まず、ゴールを共有していることを確認し、その上で、ゴール到達のための、別のアプローチを提案する。日本人は細かい差異にこだわりがちですが、それは不信感を高めるだけ。ゴールを共有していることがはっきりすれば、こちらの話に耳を傾けてくれますよ。
もっとも、その細かい差異へのこだわりが、日本の工業製品の過剰とも言える品質を支えてきたというプラスの側面を忘れるわけにはいかない。「小異を捨てて大同につく」と「微に入り細をうがつ」。この2つのバランスを取る意識が欠かせない。
できそうもないことをやろうというのが(3)の"Can-do"精神。「"Can-do"とは"できる"というより、"やろうと思わなければ何もごともできない"という考え方」。「日本だとできなければ"失敗"だからできるかできないかにこだわり、"不可能だ"と言う」。これが「ガイジンにはネガティブに映る」。単純化しすぎるかもしれないが、減点方式の学校教育やテストがその背景にあるのは、当たらずといえども遠からずだろう。
「失敗は成功の元」「雨降って地固まる」。日本の学校教育でもこういう言葉は言い習わされているから、失敗が取り戻せないものでないことはわかってはいるはず。それを社会で実践できないのは、学校教育だけでなく、大人全員の責任だろう。

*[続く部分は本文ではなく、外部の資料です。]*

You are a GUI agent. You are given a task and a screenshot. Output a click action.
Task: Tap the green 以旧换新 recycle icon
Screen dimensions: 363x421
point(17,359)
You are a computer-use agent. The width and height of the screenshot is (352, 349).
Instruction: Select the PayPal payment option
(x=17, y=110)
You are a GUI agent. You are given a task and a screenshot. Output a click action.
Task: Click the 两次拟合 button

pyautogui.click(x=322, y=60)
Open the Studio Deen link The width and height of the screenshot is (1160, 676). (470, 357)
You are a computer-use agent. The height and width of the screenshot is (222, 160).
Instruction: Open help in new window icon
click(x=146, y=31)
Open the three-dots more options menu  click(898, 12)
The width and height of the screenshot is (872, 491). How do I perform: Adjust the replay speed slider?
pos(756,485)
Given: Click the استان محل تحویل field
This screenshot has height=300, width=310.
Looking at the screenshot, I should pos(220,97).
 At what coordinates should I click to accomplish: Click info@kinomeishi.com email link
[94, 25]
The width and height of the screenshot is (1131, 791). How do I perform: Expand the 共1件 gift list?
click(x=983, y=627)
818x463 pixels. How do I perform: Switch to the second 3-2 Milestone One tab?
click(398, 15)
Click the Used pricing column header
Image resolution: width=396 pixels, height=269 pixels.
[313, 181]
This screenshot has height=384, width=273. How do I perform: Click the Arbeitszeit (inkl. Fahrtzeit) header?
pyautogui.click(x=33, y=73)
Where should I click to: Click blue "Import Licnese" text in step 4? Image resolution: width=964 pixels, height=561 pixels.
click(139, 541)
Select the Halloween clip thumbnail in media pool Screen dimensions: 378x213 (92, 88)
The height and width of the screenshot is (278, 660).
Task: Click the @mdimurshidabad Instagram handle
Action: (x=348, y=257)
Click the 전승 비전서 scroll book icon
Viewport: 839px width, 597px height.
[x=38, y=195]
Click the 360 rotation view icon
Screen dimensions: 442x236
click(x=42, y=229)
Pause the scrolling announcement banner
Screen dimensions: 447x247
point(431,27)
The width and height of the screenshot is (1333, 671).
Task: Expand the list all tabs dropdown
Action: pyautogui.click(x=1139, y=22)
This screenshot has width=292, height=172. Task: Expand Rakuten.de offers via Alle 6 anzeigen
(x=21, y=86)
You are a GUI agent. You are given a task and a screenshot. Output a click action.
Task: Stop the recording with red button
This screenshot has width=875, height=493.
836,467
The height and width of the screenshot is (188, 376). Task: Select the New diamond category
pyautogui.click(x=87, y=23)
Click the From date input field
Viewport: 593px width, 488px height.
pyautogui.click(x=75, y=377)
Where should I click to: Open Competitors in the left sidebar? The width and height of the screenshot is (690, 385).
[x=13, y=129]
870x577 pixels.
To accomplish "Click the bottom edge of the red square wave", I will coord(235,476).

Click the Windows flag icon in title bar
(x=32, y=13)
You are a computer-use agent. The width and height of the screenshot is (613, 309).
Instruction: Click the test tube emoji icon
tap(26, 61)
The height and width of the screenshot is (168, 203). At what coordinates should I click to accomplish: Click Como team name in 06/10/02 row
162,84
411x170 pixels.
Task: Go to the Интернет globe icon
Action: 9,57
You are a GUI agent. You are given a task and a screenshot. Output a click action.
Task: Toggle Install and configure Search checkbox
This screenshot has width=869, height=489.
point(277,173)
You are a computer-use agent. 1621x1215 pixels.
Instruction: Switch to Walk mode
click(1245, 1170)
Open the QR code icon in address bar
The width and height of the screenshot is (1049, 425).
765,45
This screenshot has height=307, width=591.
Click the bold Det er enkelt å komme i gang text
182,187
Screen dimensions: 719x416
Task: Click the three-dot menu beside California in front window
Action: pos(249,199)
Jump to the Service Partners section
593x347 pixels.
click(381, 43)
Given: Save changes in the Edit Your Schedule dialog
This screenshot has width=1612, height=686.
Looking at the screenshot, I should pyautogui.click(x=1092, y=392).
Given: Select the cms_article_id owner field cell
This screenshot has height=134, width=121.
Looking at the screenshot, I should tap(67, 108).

多少の失敗を大目に見て、褒めて伸ばすことが必要だ。
関橋氏が薦めるコミュニケーション力向上策が、外国人との英語コミュニケーション。ハードルの高い外国人とのコミュニケーションで訓練すれば、日本人同士でのコミュニケーションも向上するはず。そして究極の策が外資系企業への転職。
実力主義の外資系企業で頑張れば、コミュニケーション力はつくし、英語も習得でき、おまけに出世もついてきて、一石三鳥になるかもしれませんよ。
出世できるかどうかは英語以外の実力も必要だから、一石三鳥のくだりは少々大げさだ。しかし、それを割り引いても、外資系企業で外国人とのコミュニケーションを日常的に行えば、日本人とのコミュニケーション力向上に役立つという意見には賛成だ。外資系企業でも、日本人としか相手にしない職種やポジションだと、日本企業で働いているのと変わらない。海外の人間と頻繁に関われる部門を目指す必要がある。